A number sign (#) is used with this entry because of evidence that Senior-Loken syndrome-8 (SLSN8) is caused by homozygous or compound heterozygous mutation in the WDR19 gene (608151) on chromosome 4p14.

For a general phenotypic description and discussion of genetic heterogeneity of Senior-Loken syndrome, see SLSN1 (266900).

Clinical Features

Coussa et al. (2013) studied a consanguineous French Canadian family with an atypical form of retinitis pigmentosa (RP) as well as renal cysts. The 50-year-old male proband had bilateral visual acuities of hand motion only, with severe constriction of visual fields (5 degrees); electroretinographic responses were undetectable.

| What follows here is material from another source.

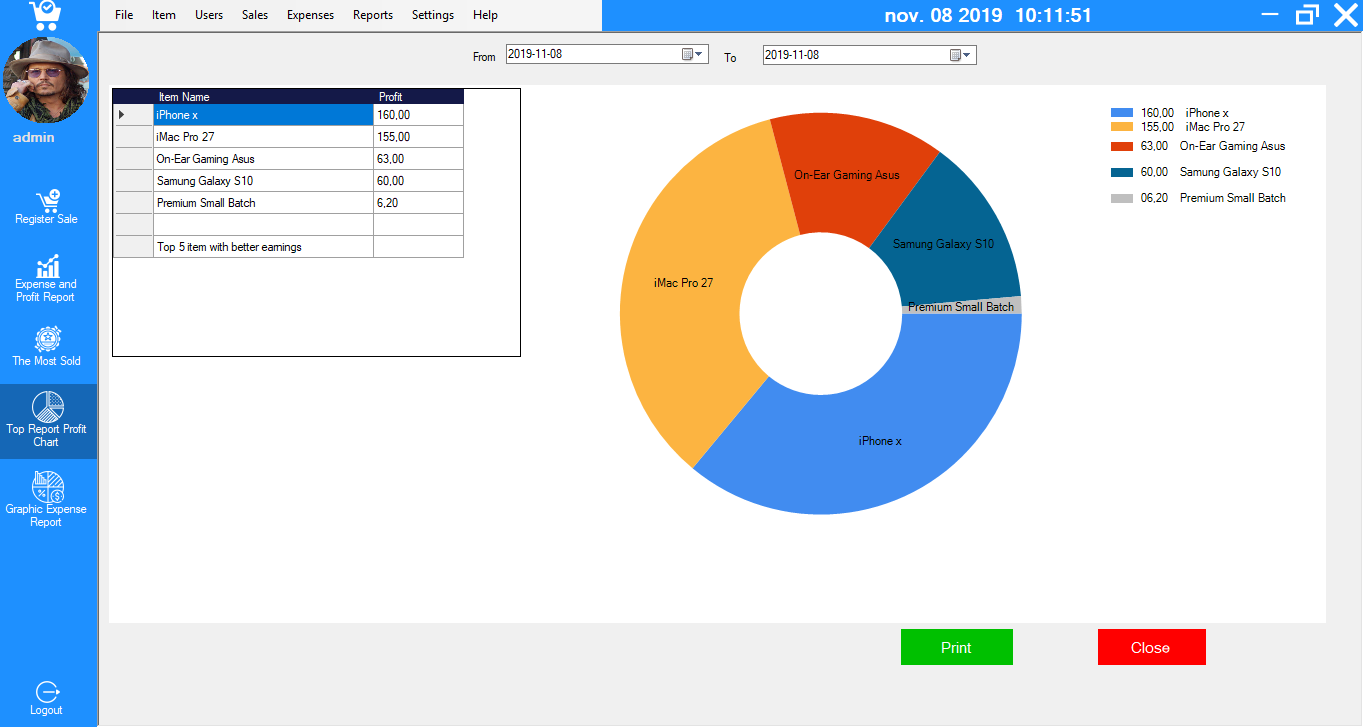Open the Graphic Expense Report
Image resolution: width=1363 pixels, height=727 pixels.
(x=46, y=492)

Fundus examination showed fine bone spicules in the periphery and severely attenuated vessels in both eyes, with slight temporal pallor of the optic discs. The patient also exhibited significant macular atrophy that had a 'bear claw' appearance on fundus autofluorescence. Optical coherence tomography (OCT) revealed considerable thinning of the fovea and a poorly delineated photoreceptor layer with extensive loss of the inner/outer segment junctions, as well as foveal debris. Because the patient had a family history of 'kidney problems,' a pelvic ultrasound was performed, which showed bilateral large exophytic renal cysts, although urinalysis and blood biochemistry were within normal ranges. The patient also had mild cognitive impairment. Other family members with RP included the proband's deceased mother, 4 sisters, and a maternal aunt, several of whom also had subclinical renal cysts.

Molecular Genetics

In 3 unrelated patients with nephronophthisis and retinal dystrophy, Halbritter et al. (2013) identified biallelic mutations in the WDR19 gene (608151.0006-608151.0007 and 608151.0010-608151.0011). The patients were ascertained from a larger cohort of 1,056 patients with nephronophthisis-related disorders who underwent genetic analysis; 2 of the 3 Senior-Loken patients exhibited additional features of a ciliopathy, with dilation of the intrahepatic bile ducts in 1 and pancreatic and hepatic cysts in the other.

In affected members of a consanguineous French Canadian family with retinitis pigmentosa and renal cysts, who were negative for mutation in all known autosomal recessive RP-associated genes, Coussa et al. (2013) performed whole-exome capture and next-generation sequencing and identified homozygosity for a missense mutation in the WDR19 gene (L710S; 608151.0001). Screening of 96 patients with a diagnosis of Senior-Loken syndrome revealed WDR19 mutations in 5 probands (see, e.g., 608151.0006-608151.0007 and 608151.0012-608151.0013).